- _Work instruction_:
For the word "agent", state how many lines of the records include it, with no other text.

- _Input records_:

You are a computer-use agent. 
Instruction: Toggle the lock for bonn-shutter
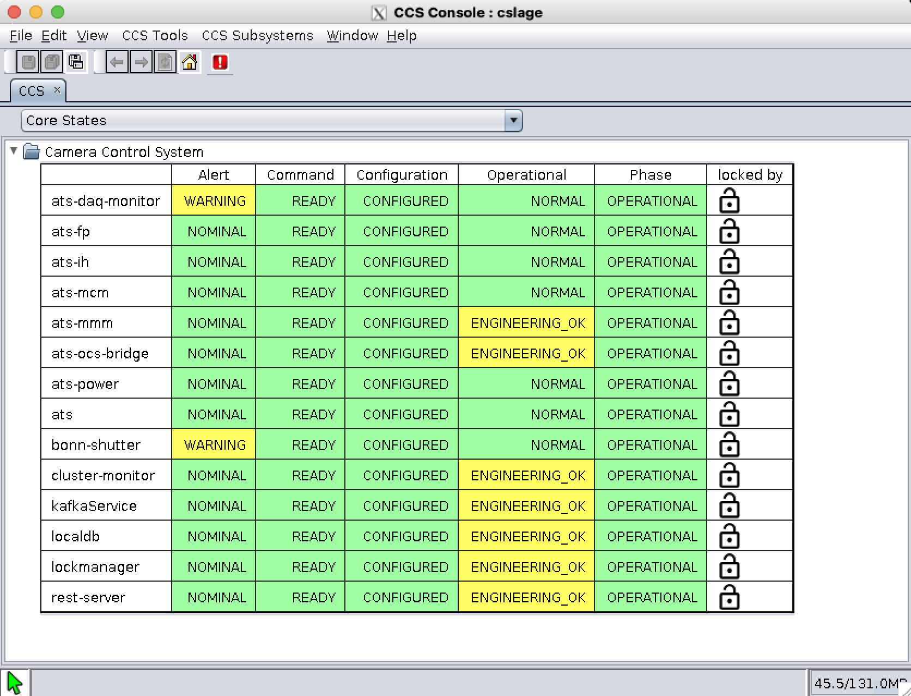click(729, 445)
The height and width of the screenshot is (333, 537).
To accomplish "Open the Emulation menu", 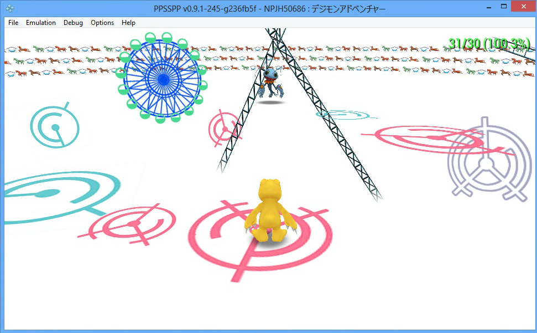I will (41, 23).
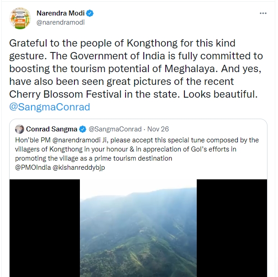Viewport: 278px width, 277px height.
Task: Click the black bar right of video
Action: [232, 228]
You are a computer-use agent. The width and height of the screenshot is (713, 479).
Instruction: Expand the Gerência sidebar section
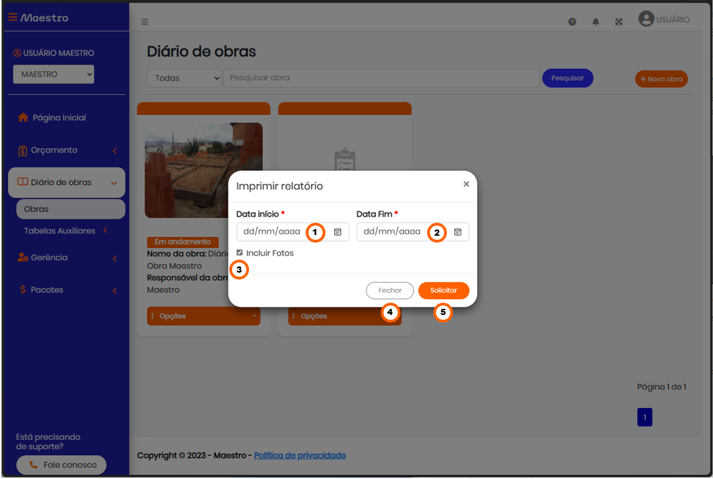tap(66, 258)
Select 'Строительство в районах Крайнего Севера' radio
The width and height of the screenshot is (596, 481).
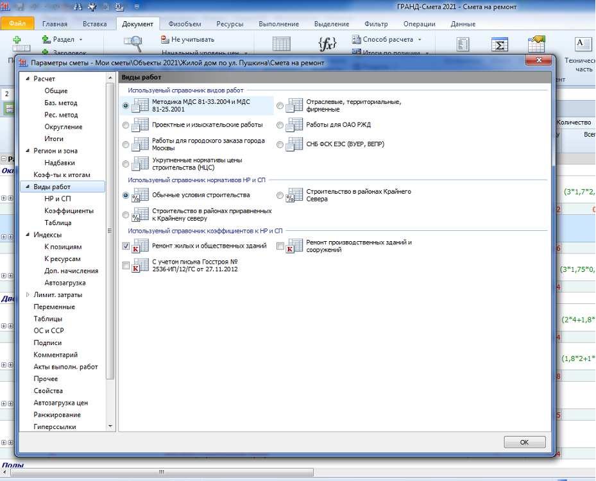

==

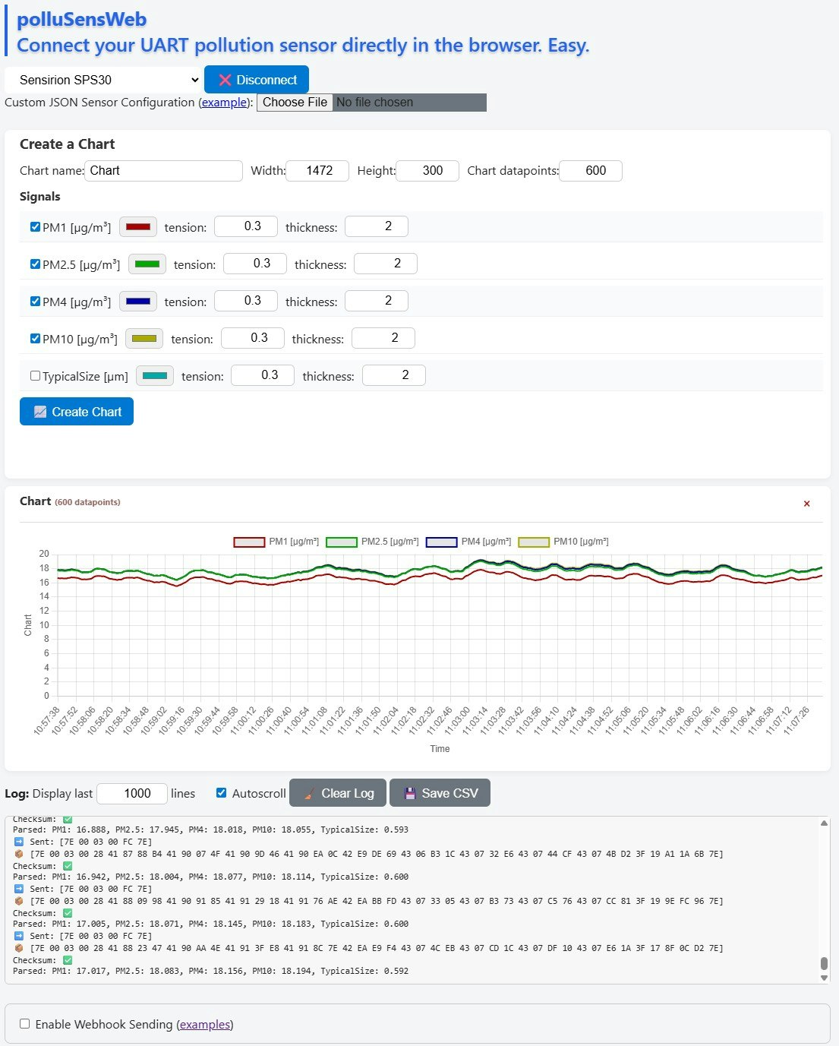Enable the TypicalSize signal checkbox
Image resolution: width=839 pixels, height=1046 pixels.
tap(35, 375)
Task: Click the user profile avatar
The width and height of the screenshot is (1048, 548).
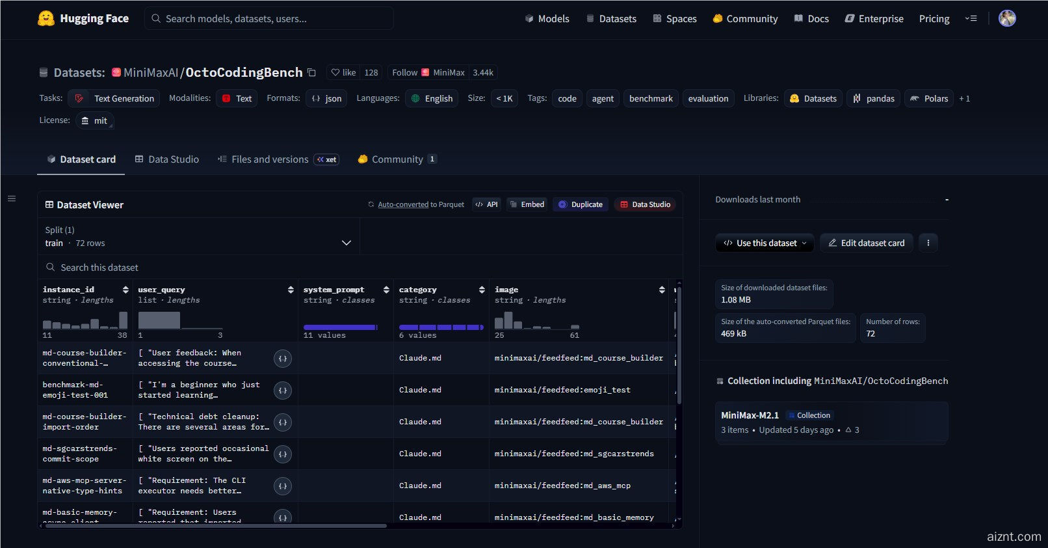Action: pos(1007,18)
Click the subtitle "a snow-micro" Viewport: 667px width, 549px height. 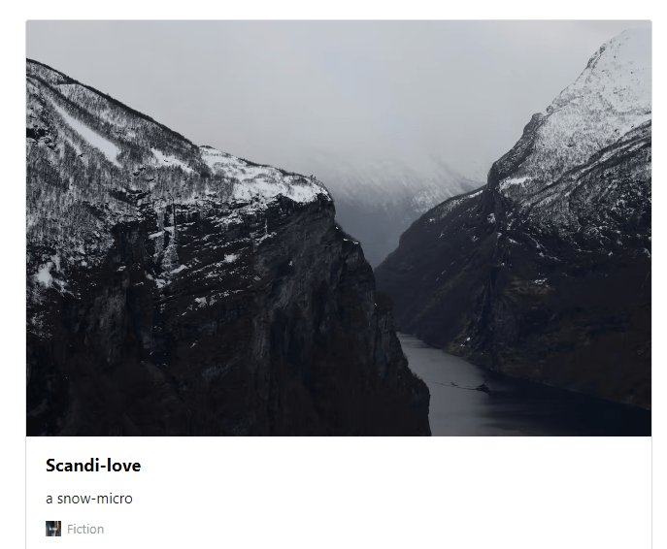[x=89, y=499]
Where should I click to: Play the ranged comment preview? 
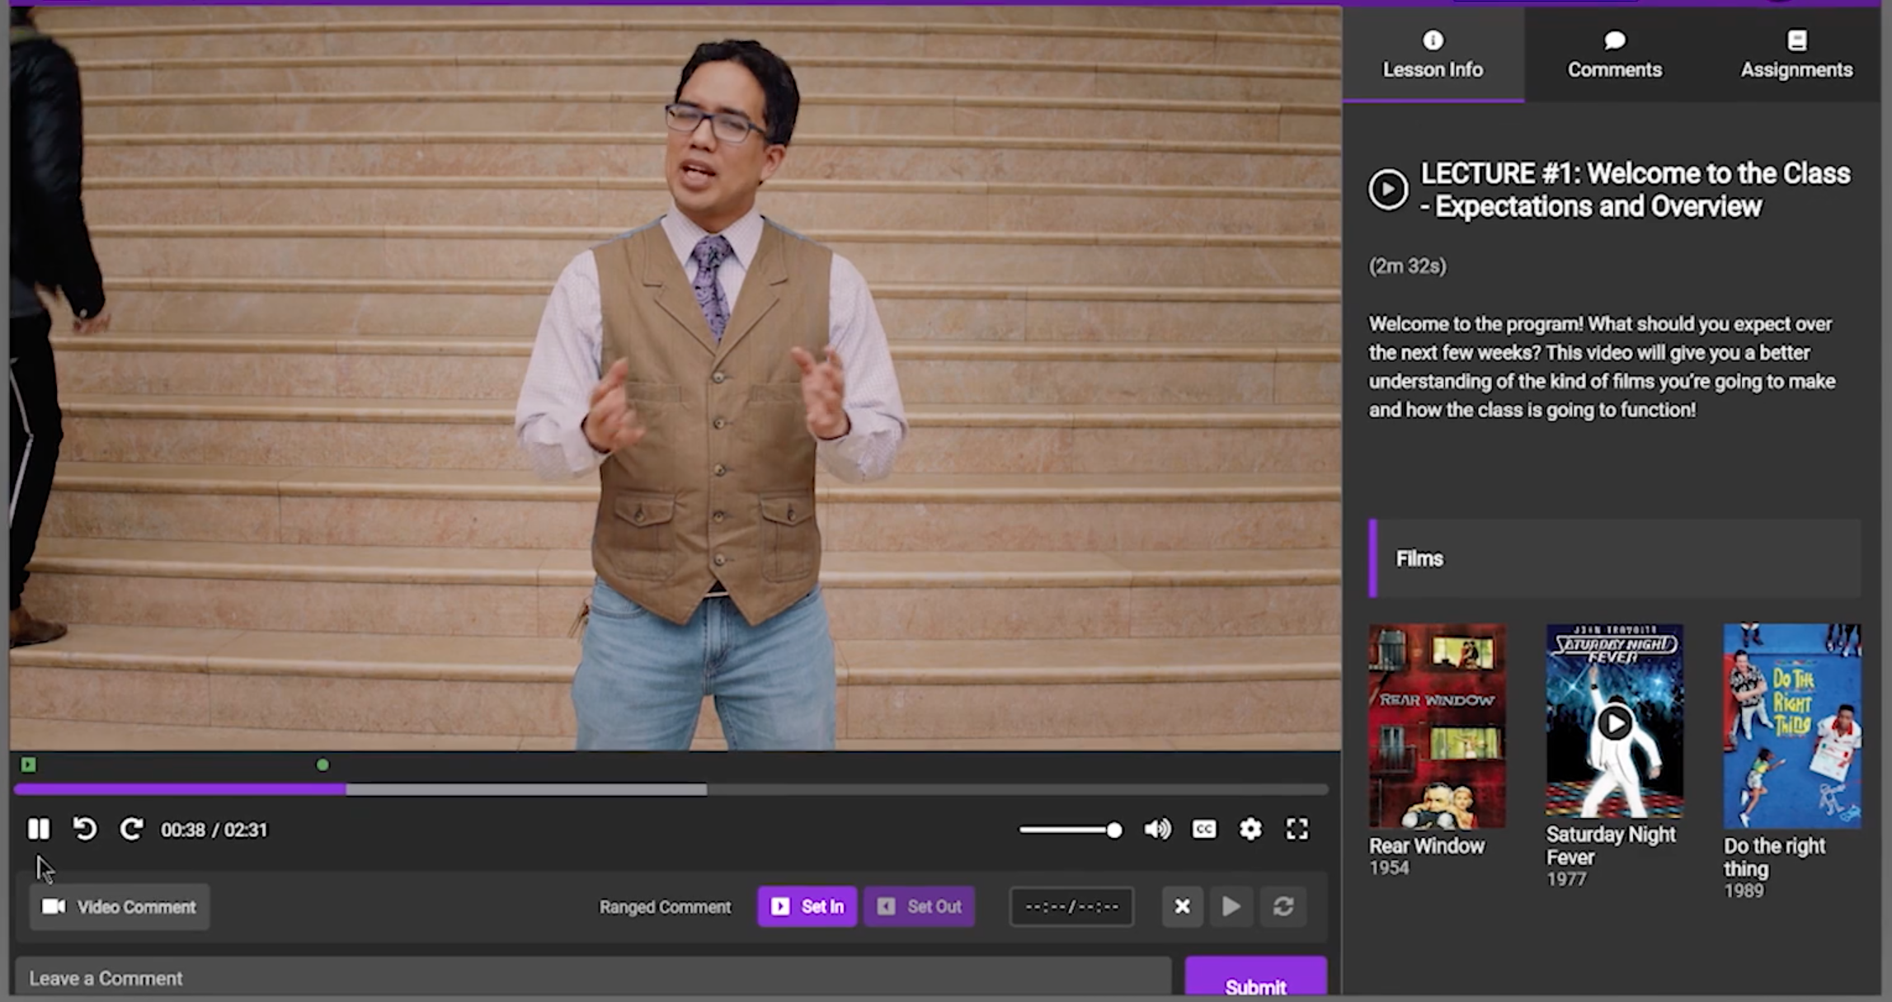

- _Solution for this exercise_:
2